» **Data records**:
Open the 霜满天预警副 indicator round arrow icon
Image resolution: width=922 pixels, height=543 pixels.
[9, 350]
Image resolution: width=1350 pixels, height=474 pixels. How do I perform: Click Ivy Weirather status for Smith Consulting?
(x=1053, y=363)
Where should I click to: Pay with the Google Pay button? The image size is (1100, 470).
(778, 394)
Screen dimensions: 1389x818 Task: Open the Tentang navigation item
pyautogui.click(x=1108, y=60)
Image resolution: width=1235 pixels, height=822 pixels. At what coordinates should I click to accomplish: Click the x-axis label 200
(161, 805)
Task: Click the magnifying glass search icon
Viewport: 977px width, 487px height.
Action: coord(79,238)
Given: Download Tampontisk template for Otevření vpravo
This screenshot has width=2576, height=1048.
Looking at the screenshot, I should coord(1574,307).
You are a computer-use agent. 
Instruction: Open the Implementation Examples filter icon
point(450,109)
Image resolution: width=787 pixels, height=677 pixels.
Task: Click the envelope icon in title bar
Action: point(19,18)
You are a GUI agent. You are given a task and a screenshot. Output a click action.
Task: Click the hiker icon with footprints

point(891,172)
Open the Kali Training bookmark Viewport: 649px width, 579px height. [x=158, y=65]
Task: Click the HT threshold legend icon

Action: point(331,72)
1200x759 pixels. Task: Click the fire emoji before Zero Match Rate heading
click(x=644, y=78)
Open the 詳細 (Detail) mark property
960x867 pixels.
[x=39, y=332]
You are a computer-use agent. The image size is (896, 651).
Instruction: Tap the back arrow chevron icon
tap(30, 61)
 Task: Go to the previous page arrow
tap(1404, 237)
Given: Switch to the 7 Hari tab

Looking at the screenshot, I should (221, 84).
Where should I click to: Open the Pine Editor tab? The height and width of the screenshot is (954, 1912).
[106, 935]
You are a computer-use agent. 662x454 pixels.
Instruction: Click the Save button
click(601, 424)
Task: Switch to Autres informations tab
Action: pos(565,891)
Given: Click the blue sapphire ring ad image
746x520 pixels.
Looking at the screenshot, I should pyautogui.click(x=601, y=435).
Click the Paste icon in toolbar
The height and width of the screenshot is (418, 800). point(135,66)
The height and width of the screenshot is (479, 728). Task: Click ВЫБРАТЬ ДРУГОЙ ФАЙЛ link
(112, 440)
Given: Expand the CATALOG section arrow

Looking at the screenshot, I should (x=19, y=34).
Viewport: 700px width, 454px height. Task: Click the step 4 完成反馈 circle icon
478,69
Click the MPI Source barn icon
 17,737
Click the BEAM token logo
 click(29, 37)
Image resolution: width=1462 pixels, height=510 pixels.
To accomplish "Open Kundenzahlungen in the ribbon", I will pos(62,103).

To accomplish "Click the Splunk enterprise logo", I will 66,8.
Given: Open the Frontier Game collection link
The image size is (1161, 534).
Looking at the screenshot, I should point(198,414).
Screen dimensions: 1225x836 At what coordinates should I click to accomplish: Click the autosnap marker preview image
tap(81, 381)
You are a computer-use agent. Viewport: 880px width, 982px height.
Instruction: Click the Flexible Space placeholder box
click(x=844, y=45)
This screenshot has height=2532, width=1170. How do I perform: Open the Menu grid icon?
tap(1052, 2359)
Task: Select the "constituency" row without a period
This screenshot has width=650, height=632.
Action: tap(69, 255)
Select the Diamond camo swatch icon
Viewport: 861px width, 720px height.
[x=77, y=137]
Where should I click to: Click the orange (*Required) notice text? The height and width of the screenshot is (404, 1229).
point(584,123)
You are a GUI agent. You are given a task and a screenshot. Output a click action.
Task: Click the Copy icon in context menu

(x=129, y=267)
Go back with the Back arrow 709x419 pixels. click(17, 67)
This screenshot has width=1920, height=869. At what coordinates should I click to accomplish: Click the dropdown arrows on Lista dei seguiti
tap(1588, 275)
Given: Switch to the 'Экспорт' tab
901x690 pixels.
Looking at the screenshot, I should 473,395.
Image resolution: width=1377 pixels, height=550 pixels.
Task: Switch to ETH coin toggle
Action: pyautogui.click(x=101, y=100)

» **Problem details**: Return only the number of lines in the entries that contain the string "will".

» **Written response**: 2